WHAT IS EXPECTED: Give the number of lines in the data below containing the word "blue", with no other text.

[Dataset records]
---

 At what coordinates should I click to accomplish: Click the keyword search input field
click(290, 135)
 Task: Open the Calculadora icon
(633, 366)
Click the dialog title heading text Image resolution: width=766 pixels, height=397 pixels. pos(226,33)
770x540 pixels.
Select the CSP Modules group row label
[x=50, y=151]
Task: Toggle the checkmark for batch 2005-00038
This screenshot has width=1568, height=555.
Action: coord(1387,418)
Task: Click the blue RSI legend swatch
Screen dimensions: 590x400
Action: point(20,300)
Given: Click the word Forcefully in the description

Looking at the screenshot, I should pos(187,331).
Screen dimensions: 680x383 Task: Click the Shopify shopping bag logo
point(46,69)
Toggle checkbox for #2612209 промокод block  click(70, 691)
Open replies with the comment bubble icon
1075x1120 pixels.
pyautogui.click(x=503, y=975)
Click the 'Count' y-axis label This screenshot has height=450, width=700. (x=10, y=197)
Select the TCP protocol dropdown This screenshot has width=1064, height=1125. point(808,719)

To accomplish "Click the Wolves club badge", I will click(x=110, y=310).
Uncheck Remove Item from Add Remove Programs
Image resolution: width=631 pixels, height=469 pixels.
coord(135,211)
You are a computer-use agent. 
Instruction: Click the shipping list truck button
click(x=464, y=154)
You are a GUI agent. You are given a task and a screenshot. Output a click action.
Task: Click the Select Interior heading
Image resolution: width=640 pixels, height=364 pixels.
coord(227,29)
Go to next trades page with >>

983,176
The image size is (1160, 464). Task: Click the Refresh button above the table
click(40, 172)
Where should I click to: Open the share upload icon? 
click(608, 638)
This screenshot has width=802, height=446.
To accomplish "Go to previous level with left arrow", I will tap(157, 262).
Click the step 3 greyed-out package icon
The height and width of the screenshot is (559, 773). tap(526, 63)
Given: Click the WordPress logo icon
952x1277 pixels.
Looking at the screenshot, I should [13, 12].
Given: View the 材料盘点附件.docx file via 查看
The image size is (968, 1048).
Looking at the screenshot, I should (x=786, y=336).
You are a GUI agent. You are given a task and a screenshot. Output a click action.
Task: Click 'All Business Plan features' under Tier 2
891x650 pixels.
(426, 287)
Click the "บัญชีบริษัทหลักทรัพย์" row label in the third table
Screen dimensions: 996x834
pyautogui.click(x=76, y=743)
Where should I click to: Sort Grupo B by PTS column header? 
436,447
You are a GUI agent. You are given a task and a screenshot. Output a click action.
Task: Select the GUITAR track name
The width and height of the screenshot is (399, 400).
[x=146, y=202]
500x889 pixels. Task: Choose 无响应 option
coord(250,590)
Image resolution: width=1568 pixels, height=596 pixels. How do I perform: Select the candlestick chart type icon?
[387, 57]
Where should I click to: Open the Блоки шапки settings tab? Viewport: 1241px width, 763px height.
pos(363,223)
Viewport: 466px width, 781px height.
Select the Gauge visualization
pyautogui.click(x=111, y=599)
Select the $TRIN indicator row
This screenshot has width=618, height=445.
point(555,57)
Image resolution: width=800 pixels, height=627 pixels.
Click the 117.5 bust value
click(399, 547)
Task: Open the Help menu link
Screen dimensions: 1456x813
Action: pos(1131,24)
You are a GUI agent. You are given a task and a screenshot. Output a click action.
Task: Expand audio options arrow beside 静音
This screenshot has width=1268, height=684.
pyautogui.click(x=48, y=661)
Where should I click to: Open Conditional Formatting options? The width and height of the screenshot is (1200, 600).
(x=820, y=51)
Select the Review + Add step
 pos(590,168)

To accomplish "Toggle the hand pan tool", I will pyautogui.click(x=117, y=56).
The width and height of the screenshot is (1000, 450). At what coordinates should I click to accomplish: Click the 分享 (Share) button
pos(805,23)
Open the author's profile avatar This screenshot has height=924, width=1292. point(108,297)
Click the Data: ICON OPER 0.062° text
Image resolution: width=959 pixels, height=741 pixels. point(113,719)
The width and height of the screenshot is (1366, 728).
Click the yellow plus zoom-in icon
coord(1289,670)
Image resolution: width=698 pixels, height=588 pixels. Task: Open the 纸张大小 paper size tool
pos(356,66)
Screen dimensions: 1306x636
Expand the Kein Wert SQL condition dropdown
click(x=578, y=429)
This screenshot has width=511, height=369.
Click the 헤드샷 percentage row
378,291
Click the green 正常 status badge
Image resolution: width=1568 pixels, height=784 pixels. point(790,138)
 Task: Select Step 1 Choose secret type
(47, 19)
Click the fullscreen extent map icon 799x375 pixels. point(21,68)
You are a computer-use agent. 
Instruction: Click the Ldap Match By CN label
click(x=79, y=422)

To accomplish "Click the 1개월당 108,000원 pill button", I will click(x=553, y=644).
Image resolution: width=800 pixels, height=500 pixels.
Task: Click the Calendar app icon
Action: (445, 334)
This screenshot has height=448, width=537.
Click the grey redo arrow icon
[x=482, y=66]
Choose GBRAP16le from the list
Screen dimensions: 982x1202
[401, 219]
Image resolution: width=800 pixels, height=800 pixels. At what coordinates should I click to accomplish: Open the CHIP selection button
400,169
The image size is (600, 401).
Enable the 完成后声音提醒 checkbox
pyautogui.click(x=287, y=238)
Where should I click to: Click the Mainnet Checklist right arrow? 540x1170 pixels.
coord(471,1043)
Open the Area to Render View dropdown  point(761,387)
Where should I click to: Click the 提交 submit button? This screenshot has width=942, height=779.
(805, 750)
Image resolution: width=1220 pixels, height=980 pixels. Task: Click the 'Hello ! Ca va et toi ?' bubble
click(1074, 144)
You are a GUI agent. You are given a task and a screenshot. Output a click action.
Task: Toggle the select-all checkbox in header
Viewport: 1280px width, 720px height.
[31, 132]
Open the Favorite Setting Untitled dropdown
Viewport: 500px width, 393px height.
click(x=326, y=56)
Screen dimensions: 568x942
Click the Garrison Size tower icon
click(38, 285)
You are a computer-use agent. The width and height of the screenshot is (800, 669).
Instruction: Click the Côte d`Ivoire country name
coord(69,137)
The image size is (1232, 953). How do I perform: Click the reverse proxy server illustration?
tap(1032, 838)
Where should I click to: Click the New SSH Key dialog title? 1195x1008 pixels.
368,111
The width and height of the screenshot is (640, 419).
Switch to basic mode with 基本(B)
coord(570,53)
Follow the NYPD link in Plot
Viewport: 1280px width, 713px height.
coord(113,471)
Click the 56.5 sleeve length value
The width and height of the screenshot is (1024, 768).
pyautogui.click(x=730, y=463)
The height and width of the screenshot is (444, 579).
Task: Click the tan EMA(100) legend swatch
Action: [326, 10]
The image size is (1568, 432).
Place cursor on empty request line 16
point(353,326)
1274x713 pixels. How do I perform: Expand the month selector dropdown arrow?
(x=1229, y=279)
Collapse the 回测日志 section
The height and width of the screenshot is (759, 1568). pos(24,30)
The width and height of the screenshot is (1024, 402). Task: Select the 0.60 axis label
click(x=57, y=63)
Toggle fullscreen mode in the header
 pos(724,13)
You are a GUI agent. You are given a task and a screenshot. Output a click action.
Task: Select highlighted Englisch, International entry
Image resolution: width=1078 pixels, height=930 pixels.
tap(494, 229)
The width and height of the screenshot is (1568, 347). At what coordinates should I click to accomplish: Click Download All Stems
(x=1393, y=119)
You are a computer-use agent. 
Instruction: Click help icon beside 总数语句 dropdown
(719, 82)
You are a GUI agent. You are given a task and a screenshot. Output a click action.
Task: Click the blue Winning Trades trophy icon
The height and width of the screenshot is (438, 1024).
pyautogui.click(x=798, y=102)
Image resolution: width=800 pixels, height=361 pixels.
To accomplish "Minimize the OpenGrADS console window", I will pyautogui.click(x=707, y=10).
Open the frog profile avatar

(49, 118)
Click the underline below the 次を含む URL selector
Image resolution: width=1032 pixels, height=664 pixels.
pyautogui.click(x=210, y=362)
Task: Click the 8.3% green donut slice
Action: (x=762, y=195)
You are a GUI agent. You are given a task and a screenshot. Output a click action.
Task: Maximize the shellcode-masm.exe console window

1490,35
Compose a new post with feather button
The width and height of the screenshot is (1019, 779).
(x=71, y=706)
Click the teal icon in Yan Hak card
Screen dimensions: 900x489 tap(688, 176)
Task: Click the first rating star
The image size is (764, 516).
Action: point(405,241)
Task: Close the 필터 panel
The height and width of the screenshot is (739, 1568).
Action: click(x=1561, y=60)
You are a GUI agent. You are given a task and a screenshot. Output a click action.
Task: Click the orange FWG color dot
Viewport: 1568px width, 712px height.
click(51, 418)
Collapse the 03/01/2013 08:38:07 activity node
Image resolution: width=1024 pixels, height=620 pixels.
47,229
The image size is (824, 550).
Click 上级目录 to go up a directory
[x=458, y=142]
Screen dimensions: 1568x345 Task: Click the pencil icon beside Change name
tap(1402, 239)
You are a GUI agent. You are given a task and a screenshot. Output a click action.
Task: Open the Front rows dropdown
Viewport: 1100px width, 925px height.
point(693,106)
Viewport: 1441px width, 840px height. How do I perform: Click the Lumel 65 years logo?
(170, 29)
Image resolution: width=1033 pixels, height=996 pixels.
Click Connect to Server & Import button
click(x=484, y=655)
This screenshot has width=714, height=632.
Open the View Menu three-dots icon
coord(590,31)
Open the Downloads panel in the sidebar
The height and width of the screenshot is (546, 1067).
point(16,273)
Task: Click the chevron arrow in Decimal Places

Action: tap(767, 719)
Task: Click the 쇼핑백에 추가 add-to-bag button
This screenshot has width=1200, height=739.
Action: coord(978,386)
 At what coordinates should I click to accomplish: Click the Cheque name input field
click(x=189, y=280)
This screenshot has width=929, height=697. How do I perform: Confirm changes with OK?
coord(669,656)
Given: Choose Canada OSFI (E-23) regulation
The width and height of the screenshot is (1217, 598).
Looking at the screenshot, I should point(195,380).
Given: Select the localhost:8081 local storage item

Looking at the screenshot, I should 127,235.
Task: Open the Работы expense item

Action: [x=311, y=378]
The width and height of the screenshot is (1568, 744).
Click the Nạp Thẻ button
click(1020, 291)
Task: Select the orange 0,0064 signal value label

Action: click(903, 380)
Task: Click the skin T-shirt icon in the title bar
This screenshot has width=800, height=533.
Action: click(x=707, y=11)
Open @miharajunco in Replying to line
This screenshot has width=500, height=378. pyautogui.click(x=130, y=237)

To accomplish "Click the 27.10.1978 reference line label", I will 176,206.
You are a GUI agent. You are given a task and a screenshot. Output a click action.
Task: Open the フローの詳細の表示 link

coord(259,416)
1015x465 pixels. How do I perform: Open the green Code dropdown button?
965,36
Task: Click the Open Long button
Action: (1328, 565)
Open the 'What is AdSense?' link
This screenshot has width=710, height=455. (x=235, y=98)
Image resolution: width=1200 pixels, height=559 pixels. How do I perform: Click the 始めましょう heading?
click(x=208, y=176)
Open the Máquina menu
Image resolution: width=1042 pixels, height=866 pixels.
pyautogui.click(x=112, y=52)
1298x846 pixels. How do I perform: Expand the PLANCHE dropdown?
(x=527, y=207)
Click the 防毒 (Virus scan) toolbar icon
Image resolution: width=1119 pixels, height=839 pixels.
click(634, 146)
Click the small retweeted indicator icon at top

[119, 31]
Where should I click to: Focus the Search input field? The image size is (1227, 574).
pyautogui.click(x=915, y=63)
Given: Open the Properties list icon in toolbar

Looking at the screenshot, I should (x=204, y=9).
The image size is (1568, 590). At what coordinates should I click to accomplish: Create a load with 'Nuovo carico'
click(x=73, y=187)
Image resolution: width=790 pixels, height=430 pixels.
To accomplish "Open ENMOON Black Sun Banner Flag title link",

---

ANSWER: 2